= What to produce =
Arrange the records that begin with the line containing "Choose the red" and end with the line containing "Select the Dialysis" as a numbered list, including both of those lines and leaving out blank lines. Include no other records.

Data listing:
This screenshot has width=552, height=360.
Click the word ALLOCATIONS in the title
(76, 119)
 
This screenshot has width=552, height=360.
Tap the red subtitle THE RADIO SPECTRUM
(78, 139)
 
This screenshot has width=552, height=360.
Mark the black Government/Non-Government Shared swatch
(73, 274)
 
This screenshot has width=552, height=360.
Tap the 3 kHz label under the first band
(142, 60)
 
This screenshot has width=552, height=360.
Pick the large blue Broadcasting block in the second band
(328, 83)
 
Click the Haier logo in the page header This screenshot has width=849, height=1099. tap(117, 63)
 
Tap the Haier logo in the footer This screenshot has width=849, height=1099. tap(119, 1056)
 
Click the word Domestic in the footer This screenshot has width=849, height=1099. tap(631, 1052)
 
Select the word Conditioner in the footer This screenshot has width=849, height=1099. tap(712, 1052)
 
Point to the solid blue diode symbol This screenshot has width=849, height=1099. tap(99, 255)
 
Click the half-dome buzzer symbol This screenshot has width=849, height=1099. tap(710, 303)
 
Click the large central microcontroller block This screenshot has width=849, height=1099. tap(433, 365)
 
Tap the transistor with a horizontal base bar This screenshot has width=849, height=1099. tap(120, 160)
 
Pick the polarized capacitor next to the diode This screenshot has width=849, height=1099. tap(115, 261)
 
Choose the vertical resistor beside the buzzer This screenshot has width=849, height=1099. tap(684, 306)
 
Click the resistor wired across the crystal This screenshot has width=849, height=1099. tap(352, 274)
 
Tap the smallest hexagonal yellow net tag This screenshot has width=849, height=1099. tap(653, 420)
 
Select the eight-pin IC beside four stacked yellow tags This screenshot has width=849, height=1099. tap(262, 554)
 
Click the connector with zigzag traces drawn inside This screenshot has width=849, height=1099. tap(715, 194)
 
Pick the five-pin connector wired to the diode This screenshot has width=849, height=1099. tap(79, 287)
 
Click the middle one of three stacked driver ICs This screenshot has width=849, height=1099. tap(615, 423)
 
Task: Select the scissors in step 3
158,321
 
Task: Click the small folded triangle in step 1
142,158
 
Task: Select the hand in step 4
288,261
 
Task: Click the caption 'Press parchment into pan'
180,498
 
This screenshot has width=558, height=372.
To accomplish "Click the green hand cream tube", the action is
* * *
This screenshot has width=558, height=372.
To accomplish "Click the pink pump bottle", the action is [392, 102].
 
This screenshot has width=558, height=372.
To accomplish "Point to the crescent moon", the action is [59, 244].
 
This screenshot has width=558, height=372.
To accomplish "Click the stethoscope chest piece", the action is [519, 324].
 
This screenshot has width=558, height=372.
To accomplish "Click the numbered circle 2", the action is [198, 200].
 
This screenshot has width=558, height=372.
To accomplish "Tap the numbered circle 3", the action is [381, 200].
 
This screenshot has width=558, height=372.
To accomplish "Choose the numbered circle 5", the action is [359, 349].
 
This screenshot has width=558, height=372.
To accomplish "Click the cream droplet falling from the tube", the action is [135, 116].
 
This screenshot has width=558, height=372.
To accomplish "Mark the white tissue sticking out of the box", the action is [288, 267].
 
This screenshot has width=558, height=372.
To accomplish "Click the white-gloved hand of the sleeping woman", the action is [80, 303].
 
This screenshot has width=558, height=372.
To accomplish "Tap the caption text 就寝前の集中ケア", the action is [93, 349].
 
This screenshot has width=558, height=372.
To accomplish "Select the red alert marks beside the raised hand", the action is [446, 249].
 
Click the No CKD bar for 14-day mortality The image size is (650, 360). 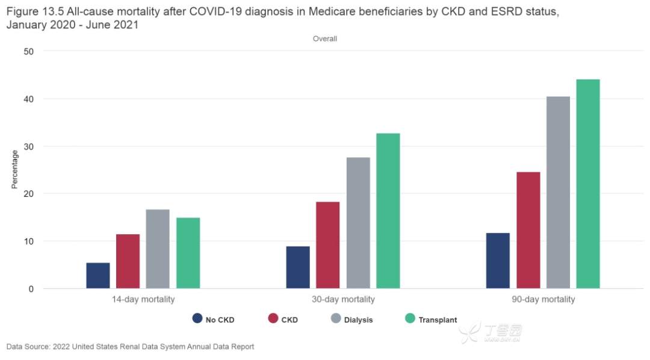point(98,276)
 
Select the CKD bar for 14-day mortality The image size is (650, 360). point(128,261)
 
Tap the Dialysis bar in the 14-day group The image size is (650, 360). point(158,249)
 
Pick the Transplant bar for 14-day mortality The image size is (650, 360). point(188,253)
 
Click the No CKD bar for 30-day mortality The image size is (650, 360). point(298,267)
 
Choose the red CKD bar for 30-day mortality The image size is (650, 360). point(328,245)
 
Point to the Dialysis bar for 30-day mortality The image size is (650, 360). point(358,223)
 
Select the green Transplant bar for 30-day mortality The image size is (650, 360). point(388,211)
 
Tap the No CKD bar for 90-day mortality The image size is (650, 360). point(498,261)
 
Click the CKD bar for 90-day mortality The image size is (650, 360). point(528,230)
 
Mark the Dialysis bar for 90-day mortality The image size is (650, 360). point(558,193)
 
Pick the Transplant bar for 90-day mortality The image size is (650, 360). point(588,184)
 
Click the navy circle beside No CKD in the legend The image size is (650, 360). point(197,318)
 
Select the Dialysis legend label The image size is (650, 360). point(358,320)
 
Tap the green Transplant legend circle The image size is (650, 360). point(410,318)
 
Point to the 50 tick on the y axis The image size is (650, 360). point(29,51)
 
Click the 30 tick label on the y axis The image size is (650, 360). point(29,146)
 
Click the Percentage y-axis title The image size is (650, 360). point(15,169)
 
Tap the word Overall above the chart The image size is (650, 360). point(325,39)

= Problem solution =
1. Choose the red CKD bar for 30-day mortality The image size is (650, 360). point(328,245)
2. Point to the Dialysis bar for 30-day mortality The image size is (650, 360). point(358,223)
3. Select the green Transplant bar for 30-day mortality The image size is (650, 360). point(388,211)
4. Tap the No CKD bar for 90-day mortality The image size is (650, 360). point(498,261)
5. Click the CKD bar for 90-day mortality The image size is (650, 360). point(528,230)
6. Mark the Dialysis bar for 90-day mortality The image size is (650, 360). point(558,193)
7. Pick the Transplant bar for 90-day mortality The image size is (650, 360). point(588,184)
8. Click the navy circle beside No CKD in the legend The image size is (650, 360). point(197,318)
9. Select the Dialysis legend label The image size is (650, 360). point(358,320)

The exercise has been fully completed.